• _WRITTEN TASK_: Can you give the records between the lines containing "Task: Open the 了解如何配置 help link" and "click(665, 455)", inclusive, as a numbered list with blank lines left out?

• _ENTRIES_:
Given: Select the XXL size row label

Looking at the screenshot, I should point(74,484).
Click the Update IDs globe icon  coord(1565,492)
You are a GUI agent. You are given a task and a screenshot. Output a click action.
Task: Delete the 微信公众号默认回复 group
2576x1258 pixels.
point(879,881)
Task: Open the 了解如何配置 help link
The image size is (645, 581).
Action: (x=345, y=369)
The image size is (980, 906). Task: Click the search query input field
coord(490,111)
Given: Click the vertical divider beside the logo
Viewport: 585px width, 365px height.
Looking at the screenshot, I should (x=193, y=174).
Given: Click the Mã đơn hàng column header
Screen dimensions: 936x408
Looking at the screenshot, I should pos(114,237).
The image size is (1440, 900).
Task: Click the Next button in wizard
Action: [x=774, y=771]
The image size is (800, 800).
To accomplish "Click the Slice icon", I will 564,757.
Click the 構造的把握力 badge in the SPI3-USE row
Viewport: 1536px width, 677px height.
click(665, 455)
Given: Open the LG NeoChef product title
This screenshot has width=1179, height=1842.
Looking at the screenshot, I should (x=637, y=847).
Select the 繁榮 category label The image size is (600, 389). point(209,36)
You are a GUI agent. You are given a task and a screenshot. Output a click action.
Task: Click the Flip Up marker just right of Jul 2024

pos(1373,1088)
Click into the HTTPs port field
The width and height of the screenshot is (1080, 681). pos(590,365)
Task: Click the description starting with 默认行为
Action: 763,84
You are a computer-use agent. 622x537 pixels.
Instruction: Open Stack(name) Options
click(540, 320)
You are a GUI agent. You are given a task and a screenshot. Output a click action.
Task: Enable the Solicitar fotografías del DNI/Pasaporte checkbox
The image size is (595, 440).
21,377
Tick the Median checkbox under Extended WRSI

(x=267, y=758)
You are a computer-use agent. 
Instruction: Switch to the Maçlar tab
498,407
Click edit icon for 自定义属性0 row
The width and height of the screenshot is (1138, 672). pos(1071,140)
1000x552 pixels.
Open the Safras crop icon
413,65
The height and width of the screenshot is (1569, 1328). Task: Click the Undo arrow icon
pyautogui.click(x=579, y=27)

• _ANSWER FOR THIS EXERCISE_:
1. Task: Open the 了解如何配置 help link
2. The image size is (645, 581).
3. Action: (x=345, y=369)
4. The image size is (980, 906). Task: Click the search query input field
5. coord(490,111)
6. Given: Click the vertical divider beside the logo
7. Viewport: 585px width, 365px height.
8. Looking at the screenshot, I should (x=193, y=174).
9. Given: Click the Mã đơn hàng column header
10. Screen dimensions: 936x408
11. Looking at the screenshot, I should pos(114,237).
12. The image size is (1440, 900).
13. Task: Click the Next button in wizard
14. Action: [x=774, y=771]
15. The image size is (800, 800).
16. To accomplish "Click the Slice icon", I will 564,757.
17. Click the 構造的把握力 badge in the SPI3-USE row
18. Viewport: 1536px width, 677px height.
19. click(665, 455)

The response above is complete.